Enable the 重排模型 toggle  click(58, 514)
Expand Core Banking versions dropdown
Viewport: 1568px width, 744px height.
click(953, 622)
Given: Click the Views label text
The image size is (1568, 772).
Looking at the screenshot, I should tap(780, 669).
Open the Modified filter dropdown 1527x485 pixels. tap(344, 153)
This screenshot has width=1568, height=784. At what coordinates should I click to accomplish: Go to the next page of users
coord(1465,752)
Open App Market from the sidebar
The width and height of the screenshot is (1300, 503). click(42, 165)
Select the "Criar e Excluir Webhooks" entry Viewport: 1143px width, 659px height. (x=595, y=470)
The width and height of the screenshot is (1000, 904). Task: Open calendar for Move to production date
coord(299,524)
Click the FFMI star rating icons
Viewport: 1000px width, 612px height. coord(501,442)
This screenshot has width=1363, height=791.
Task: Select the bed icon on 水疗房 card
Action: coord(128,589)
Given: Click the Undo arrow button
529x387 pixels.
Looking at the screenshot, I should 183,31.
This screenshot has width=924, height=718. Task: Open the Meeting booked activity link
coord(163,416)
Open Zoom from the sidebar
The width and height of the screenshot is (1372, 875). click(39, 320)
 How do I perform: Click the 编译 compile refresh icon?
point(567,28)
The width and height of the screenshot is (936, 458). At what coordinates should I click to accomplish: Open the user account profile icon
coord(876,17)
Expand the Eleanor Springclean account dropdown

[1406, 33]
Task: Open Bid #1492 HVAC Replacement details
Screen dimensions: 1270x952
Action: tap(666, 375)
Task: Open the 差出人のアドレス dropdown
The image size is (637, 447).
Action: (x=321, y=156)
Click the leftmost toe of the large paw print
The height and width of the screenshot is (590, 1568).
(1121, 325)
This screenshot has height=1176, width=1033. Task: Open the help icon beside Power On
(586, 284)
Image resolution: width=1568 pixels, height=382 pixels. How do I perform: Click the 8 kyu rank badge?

▶ _DIRECTION_:
Please format the entries in the stretch from the line containing "Given: Click the Views label text" through the line containing "coord(299,524)" as a two-column CSV with the headers input and output. Give one row per entry, with its text under input and its answer under output, each in a single quoted field with line breaks replaced by spaces.

▶ _TASK OUTPUT_:
input,output
"Given: Click the Views label text The image size is (1568, 772).","Looking at the screenshot, I should tap(780, 669)."
"Open the Modified filter dropdown 1527x485 pixels.","tap(344, 153)"
"This screenshot has width=1568, height=784. At what coordinates should I click to accomplish: Go to the next page of users","coord(1465,752)"
"Open App Market from the sidebar","The width and height of the screenshot is (1300, 503). click(42, 165)"
"Select the ""Criar e Excluir Webhooks"" entry Viewport: 1143px width, 659px height.","(x=595, y=470)"
"The width and height of the screenshot is (1000, 904). Task: Open calendar for Move to production date","coord(299,524)"